In public finance, there is also a traditional presumption that well-calibrated Pigouvian taxes are better than direct quantity restriction or regulations because they allow people to express the intensity of their preferences. Recognizing that agents are behavioral can lead you to overturn this prescription. It makes it hard to calibrate Pigouvian taxes, and it also makes them less efficient. Cruder and simpler remedies, such as regulations on gas mileage, are more robust and become more attractive.Aggregate production functions, the disaggregation problem, and the Cambridge-Cambridge controversy
There's an interesting episode in the history of economic thought. It's called the Cambridge-Cambridge controversy. It pitted Cambridge, Massachusetts — Solow, Samuelson, people like that — against Cambridge, U.K. — Robinson, Sraffa, Pasinetti. The big debate was the use of an aggregate production function.
Bob Solow had just written his important article on the Solow growth model. That's the basic paradigm in economic growth. To represent the possibility frontiers of an economy, he used an aggregate production function. What the Cambridge, U.K., side attacked about this was the idea of one capital stock, one number. They argued that capital was very heterogeneous. You have buildings, you have machines. You're aggregating them up with prices into one capital stock. That's dodgy.
It degenerated into a highly theoretical debate about whether or not it's legitimate to use an aggregate production function and to use the notion of an aggregate capital stock. And the Cambridge, U.K., side won. They showed that it was very problematic to use aggregate production functions. Samuelson conceded that in a beautiful paper constructing a disaggregated model that you could not represent with an aggregate production function and one capital stock.
But it was too exotic and too complicated. It went nowhere. The profession moved on. Today, aggregate production functions are pervasive. They are used everywhere and without much questioning. One of the things David [Baqaee] and I are trying to do is to pick up where the Cambridge-Cambridge controversy left. You really need to start with a completely disaggregated economy and aggregate it up. ...
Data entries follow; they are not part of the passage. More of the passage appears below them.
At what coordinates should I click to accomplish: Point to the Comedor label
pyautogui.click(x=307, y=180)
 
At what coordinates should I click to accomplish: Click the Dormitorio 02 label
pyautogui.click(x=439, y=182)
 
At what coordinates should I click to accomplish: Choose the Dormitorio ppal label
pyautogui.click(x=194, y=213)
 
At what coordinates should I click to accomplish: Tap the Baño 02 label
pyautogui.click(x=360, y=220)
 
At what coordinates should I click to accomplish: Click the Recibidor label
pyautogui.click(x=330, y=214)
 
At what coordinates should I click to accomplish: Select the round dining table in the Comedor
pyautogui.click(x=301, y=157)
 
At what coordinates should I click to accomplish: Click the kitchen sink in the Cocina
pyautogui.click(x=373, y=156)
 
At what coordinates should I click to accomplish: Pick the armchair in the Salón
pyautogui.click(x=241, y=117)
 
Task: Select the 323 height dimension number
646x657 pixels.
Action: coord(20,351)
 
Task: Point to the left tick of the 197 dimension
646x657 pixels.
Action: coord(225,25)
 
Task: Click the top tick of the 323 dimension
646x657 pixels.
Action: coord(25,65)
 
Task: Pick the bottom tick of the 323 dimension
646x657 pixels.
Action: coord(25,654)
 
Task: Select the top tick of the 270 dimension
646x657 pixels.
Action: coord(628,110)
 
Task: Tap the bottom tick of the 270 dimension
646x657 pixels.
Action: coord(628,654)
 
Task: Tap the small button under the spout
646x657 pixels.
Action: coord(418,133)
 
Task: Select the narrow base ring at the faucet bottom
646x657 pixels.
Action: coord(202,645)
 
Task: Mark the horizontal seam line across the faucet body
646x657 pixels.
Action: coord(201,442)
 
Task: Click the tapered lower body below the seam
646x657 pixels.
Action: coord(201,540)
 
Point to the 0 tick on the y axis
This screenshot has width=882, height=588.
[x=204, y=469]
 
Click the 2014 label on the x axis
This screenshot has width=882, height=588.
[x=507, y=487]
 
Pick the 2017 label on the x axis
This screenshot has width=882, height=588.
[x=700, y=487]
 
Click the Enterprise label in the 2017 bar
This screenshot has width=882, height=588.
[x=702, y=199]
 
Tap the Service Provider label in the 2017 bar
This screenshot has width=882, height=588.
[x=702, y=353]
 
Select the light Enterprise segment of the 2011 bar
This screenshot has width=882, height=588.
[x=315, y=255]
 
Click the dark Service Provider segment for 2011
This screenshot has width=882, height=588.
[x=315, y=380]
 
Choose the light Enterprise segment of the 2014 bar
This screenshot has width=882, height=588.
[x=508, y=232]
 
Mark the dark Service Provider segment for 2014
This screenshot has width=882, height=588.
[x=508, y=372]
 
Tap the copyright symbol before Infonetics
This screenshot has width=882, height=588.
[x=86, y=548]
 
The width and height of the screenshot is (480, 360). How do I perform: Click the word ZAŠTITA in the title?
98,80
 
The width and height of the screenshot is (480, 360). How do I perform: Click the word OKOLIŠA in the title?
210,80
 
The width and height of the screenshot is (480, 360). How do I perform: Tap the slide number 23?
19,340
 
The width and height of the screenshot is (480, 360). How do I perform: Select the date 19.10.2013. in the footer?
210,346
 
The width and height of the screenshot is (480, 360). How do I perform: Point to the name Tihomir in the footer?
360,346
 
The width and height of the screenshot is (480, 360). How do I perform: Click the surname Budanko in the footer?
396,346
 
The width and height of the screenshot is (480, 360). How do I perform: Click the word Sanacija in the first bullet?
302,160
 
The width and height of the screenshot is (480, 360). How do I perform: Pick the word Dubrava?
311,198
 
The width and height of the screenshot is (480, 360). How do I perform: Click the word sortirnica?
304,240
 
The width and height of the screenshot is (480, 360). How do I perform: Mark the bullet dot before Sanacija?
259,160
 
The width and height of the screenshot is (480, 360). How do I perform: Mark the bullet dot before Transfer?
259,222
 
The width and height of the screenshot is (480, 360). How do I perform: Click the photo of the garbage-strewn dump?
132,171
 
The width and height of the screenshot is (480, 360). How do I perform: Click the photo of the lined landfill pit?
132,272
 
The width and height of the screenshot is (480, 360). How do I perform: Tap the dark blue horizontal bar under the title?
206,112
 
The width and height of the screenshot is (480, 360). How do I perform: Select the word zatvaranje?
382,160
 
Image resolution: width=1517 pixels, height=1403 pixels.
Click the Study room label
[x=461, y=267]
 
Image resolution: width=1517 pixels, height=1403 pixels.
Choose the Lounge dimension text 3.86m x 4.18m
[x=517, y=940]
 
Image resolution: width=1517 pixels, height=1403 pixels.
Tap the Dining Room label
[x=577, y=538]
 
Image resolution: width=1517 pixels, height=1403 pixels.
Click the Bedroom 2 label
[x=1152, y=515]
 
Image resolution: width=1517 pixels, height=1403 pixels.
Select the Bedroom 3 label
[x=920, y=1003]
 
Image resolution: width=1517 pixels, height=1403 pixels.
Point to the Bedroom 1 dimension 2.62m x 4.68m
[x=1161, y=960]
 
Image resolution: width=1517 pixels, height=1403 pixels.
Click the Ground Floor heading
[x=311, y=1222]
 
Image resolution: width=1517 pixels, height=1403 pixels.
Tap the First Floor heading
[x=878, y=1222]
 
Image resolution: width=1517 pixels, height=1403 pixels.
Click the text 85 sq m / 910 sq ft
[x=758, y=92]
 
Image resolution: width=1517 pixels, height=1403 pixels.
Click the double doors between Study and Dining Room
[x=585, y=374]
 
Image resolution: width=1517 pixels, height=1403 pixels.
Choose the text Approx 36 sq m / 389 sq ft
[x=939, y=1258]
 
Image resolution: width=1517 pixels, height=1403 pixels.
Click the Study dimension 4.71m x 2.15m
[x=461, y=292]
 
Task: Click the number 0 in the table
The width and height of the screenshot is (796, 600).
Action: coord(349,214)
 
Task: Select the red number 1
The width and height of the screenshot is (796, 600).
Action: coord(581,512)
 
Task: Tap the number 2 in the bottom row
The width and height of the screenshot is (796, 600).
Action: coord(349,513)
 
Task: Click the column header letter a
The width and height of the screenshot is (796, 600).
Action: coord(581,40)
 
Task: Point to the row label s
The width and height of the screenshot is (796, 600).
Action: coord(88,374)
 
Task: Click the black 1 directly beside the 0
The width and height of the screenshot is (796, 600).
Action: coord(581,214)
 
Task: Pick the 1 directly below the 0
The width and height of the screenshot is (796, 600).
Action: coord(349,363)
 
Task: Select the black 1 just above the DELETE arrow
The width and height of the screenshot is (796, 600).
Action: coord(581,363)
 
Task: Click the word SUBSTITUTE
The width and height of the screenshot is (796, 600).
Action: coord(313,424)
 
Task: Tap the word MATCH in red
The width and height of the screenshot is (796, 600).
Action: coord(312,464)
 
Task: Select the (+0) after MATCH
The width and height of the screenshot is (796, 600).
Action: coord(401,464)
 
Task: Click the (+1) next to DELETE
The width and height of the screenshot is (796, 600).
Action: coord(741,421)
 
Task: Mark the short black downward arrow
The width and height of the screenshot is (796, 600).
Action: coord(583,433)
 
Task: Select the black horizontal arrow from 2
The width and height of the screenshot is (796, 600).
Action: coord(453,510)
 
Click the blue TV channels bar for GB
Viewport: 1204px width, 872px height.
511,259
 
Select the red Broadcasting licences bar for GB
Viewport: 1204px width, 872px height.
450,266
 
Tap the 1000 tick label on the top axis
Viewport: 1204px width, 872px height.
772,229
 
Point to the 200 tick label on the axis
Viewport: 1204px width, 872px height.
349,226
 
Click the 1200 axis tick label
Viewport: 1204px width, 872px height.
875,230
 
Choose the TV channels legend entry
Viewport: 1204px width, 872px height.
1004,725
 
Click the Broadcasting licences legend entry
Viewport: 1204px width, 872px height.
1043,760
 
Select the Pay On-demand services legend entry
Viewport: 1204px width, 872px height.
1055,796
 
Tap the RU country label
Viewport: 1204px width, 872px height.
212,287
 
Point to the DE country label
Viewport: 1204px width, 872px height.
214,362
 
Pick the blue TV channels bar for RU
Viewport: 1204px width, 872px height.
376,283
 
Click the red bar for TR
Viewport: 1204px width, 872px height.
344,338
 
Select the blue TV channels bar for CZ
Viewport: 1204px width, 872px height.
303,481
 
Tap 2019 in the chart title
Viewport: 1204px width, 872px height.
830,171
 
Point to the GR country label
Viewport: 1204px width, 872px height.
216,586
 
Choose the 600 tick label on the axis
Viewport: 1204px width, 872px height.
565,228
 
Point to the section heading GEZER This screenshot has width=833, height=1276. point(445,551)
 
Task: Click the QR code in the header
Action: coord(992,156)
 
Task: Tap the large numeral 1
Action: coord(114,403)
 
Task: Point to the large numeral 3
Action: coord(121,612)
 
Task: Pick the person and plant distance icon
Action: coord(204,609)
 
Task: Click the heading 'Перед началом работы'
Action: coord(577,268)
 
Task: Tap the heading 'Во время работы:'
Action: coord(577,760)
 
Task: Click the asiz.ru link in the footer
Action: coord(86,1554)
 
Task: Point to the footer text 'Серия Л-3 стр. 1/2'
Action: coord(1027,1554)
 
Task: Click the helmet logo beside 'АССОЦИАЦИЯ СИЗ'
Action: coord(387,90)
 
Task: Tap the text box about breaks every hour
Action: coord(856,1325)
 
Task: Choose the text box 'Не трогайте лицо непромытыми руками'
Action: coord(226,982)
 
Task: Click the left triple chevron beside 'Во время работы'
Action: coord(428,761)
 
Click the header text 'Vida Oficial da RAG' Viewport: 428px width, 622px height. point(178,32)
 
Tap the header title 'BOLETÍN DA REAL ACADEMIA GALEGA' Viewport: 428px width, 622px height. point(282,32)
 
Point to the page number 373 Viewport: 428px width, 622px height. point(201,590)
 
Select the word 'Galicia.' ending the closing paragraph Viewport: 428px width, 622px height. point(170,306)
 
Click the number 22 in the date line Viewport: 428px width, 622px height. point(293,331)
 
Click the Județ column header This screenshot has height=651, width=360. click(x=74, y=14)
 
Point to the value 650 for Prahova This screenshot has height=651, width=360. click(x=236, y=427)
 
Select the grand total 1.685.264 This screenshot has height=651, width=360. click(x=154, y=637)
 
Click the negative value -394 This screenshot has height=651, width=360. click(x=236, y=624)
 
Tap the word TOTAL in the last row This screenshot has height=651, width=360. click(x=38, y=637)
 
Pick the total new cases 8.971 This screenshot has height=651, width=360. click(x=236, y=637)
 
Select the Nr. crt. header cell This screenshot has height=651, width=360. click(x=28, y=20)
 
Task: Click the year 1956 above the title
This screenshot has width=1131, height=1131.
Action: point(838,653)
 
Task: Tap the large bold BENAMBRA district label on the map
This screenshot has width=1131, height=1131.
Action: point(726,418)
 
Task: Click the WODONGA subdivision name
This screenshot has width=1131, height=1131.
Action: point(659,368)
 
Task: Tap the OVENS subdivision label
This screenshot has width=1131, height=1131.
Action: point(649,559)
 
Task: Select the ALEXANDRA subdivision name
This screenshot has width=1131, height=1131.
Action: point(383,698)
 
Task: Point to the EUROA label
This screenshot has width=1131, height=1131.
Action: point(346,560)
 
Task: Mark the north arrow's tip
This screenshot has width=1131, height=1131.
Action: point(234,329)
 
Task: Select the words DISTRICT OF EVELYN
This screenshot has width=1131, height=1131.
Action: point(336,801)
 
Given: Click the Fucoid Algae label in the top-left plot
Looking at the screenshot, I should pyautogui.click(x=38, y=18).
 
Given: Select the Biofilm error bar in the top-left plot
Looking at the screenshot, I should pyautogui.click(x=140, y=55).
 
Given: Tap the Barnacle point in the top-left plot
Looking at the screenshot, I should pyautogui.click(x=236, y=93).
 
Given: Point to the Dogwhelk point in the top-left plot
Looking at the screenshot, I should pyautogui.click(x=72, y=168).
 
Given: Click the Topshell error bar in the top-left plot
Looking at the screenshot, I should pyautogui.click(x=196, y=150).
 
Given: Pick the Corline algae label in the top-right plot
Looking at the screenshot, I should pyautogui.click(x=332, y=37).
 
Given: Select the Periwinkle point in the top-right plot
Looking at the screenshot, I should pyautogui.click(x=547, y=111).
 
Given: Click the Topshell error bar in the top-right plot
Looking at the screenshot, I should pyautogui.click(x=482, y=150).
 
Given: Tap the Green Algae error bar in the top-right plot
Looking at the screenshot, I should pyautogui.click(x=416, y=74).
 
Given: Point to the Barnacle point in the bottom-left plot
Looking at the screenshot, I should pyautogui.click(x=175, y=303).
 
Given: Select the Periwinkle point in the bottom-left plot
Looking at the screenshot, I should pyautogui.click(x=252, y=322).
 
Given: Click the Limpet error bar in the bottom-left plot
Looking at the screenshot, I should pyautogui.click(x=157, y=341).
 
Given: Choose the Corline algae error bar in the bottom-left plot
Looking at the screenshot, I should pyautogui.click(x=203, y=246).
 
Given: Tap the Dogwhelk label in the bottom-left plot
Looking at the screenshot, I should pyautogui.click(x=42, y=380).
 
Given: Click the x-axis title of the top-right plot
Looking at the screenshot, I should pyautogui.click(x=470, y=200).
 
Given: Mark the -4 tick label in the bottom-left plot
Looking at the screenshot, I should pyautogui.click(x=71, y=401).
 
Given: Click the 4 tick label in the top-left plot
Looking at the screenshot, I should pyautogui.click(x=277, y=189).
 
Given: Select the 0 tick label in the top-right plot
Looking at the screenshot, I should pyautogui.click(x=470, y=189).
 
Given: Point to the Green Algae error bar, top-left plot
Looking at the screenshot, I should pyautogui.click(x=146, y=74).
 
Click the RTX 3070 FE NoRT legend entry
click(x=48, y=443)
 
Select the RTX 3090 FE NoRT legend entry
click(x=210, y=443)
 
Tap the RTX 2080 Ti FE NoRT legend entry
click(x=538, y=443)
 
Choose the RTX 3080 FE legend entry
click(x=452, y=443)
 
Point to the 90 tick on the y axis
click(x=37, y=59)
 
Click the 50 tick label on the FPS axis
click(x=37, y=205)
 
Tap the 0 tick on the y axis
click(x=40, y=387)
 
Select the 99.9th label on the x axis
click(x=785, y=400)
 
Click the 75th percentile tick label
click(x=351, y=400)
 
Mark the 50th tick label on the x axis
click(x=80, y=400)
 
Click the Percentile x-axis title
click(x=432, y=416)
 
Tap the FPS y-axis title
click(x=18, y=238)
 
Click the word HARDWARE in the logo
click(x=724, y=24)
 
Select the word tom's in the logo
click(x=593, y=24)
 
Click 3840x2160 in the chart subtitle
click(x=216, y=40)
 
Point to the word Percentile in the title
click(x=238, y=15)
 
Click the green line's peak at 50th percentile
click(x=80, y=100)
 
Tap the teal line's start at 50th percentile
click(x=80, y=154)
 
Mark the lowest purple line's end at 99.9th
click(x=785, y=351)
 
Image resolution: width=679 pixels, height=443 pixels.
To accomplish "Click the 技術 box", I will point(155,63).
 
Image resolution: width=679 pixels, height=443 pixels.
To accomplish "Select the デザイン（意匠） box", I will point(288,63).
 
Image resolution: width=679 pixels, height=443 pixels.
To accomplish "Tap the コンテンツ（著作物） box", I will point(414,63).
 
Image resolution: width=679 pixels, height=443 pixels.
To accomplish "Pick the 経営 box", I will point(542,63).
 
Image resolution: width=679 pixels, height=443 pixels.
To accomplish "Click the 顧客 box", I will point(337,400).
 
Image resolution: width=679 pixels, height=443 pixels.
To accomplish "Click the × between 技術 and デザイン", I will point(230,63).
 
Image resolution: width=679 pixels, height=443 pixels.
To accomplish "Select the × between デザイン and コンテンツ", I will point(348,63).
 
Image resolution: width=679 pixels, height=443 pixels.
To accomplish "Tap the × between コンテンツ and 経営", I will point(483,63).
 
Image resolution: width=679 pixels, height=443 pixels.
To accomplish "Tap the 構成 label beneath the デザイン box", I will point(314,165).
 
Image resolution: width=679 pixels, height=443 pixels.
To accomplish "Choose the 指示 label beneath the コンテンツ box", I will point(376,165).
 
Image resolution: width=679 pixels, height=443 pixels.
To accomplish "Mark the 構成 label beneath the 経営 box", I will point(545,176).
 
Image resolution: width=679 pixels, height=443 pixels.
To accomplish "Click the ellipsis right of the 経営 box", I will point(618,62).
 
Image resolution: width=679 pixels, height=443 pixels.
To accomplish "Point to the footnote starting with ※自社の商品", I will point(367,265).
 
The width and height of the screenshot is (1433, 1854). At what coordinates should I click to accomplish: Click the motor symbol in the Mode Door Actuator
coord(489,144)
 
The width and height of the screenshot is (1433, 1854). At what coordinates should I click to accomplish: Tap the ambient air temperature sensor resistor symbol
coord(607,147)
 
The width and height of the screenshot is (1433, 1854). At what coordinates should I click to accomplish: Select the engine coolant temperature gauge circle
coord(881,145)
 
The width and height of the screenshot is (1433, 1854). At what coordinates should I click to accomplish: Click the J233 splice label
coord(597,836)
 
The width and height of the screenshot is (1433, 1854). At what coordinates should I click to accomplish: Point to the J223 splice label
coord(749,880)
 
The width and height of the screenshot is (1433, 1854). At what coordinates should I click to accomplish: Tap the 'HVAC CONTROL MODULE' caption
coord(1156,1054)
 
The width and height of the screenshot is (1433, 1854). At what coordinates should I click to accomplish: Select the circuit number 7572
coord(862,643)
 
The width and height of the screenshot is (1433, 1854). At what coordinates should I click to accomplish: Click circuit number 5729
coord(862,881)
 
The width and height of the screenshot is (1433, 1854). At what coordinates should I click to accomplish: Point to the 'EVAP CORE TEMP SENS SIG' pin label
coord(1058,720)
We have a name for our vision. We call it "macro as explicitly aggregated micro." The idea is you need to start from the very heterogeneous microeconomic environment to do justice to the heterogeneity that you see in the world and aggregate it up to understand macroeconomic phenomena. You can't start from macroeconomic aggregates. You really want to understand the behavior of economic aggregates from the ground up.
For example, you can't just come up with your measure of aggregate TFP [total factor productivity] and study that. You need to derive it from first principles. You need to understand exactly what aggregate TFP is. I talked about aggregate TFP and markups, but the agenda is much broader than that. It bears on the elasticity of substitution between factors: between capital and labor, or between skilled labor, unskilled labor, and capital. It bears on the macroeconomic bias of increasing automation. It bears on the degree of macroeconomic returns to scale underlying endogenous growth. It bears on the gains from trade and the impact of tariffs. In short, it is relevant to the most fundamental concepts in macroeconomics.
For a retrospective recounting of what happened in the Cambridge-Cambridge controversies, a useful starting point is Avi J. Cohen and G. C. Harcourt. 2003. "Retrospectives: Whatever Happened to the Cambridge Capital Theory Controversies?" Journal of Economic Perspectives, 17 (1): 199-214.